:: SET TASK ::
Quote from the listing below, unchanged, every line from the one containing "Granule Filling Machine" to the one containing "308) label: admin", with both of those lines included.

==== SUPPLIED MATERIAL ====

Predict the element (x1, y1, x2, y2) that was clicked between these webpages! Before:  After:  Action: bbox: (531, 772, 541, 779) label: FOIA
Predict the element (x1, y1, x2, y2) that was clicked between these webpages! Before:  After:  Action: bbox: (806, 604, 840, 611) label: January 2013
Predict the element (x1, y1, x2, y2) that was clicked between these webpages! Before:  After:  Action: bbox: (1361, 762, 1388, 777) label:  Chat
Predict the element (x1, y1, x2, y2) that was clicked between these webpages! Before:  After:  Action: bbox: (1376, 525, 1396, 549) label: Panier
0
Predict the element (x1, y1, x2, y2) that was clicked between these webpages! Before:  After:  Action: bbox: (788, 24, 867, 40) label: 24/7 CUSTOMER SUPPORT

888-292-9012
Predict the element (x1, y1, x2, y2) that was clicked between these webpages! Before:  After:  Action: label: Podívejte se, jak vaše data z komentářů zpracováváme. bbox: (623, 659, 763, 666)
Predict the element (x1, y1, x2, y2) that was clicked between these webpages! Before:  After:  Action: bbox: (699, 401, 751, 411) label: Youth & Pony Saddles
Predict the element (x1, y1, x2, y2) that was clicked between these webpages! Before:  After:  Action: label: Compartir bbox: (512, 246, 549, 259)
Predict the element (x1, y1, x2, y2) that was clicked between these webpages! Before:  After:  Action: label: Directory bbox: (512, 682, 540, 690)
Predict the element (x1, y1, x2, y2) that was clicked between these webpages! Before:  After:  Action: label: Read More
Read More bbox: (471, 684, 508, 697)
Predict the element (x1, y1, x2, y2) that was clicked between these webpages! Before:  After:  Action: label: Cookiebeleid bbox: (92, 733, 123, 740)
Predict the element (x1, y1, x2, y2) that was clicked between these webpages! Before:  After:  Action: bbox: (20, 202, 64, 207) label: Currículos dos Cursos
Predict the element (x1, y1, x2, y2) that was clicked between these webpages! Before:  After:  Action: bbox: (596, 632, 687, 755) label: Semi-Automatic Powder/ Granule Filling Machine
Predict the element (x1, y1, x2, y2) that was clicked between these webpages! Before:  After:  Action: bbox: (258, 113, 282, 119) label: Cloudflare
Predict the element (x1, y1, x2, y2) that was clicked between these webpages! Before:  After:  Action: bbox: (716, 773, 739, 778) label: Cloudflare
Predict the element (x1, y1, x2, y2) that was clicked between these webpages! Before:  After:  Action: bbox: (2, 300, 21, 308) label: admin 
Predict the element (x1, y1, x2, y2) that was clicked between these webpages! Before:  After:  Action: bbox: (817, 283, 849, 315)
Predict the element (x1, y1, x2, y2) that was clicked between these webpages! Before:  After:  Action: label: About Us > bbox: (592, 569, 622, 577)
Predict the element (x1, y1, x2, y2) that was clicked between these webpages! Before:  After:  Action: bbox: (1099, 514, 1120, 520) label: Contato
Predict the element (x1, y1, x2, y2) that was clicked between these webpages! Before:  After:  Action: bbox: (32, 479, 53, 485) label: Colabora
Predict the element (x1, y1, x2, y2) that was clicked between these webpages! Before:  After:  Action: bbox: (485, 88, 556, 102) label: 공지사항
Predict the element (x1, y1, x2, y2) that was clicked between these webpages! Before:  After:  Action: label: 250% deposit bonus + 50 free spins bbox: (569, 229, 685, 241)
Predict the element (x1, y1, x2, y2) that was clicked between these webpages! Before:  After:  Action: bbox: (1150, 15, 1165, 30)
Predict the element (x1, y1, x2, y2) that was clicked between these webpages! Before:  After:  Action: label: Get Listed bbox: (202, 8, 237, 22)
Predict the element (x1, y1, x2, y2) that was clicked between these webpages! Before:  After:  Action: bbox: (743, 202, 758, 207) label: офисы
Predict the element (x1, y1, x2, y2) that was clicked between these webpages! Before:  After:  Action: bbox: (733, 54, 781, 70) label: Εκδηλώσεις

====

:: EXERCISE RESPONSE ::
Predict the element (x1, y1, x2, y2) that was clicked between these webpages! Before:  After:  Action: bbox: (596, 632, 687, 755) label: Semi-Automatic Powder/ Granule Filling Machine
Predict the element (x1, y1, x2, y2) that was clicked between these webpages! Before:  After:  Action: bbox: (258, 113, 282, 119) label: Cloudflare
Predict the element (x1, y1, x2, y2) that was clicked between these webpages! Before:  After:  Action: bbox: (716, 773, 739, 778) label: Cloudflare
Predict the element (x1, y1, x2, y2) that was clicked between these webpages! Before:  After:  Action: bbox: (2, 300, 21, 308) label: admin 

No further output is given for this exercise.